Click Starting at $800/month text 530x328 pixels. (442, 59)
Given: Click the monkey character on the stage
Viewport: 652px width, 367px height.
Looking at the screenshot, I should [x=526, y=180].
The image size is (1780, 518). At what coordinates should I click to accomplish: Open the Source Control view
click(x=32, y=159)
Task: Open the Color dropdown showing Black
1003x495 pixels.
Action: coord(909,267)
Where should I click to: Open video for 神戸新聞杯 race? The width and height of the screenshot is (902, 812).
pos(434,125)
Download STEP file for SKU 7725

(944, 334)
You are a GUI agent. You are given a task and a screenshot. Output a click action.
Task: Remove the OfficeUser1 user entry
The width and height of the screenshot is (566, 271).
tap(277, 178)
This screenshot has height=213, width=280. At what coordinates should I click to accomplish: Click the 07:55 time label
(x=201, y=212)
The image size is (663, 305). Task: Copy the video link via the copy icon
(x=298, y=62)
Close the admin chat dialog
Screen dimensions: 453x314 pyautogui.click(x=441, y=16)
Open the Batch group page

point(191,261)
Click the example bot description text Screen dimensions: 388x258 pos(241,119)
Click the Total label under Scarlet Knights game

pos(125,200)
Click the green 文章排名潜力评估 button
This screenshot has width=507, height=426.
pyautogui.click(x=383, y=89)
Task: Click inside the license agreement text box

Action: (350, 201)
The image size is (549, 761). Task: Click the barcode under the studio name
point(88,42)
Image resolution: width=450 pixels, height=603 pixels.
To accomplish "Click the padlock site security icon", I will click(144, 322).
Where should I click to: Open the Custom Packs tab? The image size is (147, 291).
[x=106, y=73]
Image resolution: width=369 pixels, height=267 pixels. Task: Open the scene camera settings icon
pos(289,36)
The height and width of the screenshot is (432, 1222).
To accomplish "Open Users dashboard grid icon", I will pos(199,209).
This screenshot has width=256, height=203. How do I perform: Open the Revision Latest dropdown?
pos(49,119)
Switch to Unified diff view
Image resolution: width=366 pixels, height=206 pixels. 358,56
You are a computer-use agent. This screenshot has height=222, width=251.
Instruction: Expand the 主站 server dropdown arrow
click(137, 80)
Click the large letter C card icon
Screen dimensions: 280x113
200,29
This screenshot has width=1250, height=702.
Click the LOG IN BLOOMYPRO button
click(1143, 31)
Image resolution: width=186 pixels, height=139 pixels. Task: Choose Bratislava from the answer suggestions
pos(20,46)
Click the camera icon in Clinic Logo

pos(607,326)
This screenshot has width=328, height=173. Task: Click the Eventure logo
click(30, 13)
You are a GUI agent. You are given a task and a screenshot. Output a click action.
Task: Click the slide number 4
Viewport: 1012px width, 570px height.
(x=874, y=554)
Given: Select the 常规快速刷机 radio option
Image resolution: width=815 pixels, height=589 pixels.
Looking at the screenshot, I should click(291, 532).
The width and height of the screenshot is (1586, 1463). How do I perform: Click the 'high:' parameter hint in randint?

◆ About this task ◆
Repeat the listing above exactly. Add nothing.

◆ Exercise answer ◆
Click Starting at $800/month text 530x328 pixels. (442, 59)
Given: Click the monkey character on the stage
Viewport: 652px width, 367px height.
Looking at the screenshot, I should [x=526, y=180].
The image size is (1780, 518). At what coordinates should I click to accomplish: Open the Source Control view
click(x=32, y=159)
Task: Open the Color dropdown showing Black
1003x495 pixels.
Action: coord(909,267)
Where should I click to: Open video for 神戸新聞杯 race? The width and height of the screenshot is (902, 812).
pos(434,125)
Download STEP file for SKU 7725

(944, 334)
You are a GUI agent. You are given a task and a screenshot. Output a click action.
Task: Remove the OfficeUser1 user entry
The width and height of the screenshot is (566, 271).
tap(277, 178)
This screenshot has height=213, width=280. At what coordinates should I click to accomplish: Click the 07:55 time label
(x=201, y=212)
The image size is (663, 305). Task: Copy the video link via the copy icon
(x=298, y=62)
Close the admin chat dialog
Screen dimensions: 453x314 pyautogui.click(x=441, y=16)
Open the Batch group page

point(191,261)
Click the example bot description text Screen dimensions: 388x258 pos(241,119)
Click the Total label under Scarlet Knights game

pos(125,200)
Click the green 文章排名潜力评估 button
This screenshot has width=507, height=426.
pyautogui.click(x=383, y=89)
Task: Click inside the license agreement text box

Action: (350, 201)
The image size is (549, 761). Task: Click the barcode under the studio name
point(88,42)
Image resolution: width=450 pixels, height=603 pixels.
To accomplish "Click the padlock site security icon", I will click(144, 322).
Where should I click to: Open the Custom Packs tab? The image size is (147, 291).
[x=106, y=73]
Image resolution: width=369 pixels, height=267 pixels. Task: Open the scene camera settings icon
pos(289,36)
The height and width of the screenshot is (432, 1222).
To accomplish "Open Users dashboard grid icon", I will pos(199,209).
This screenshot has width=256, height=203. How do I perform: Open the Revision Latest dropdown?
pos(49,119)
Switch to Unified diff view
Image resolution: width=366 pixels, height=206 pixels. 358,56
You are a computer-use agent. This screenshot has height=222, width=251.
Instruction: Expand the 主站 server dropdown arrow
click(137, 80)
Click the large letter C card icon
Screen dimensions: 280x113
200,29
This screenshot has width=1250, height=702.
Click the LOG IN BLOOMYPRO button
click(1143, 31)
Image resolution: width=186 pixels, height=139 pixels. Task: Choose Bratislava from the answer suggestions
pos(20,46)
Click the camera icon in Clinic Logo

pos(607,326)
This screenshot has width=328, height=173. Task: Click the Eventure logo
click(30, 13)
You are a GUI agent. You are given a task and a screenshot. Output a click action.
Task: Click the slide number 4
Viewport: 1012px width, 570px height.
(x=874, y=554)
Given: Select the 常规快速刷机 radio option
Image resolution: width=815 pixels, height=589 pixels.
Looking at the screenshot, I should click(291, 532).
The width and height of the screenshot is (1586, 1463). How do I perform: Click the 'high:' parameter hint in randint?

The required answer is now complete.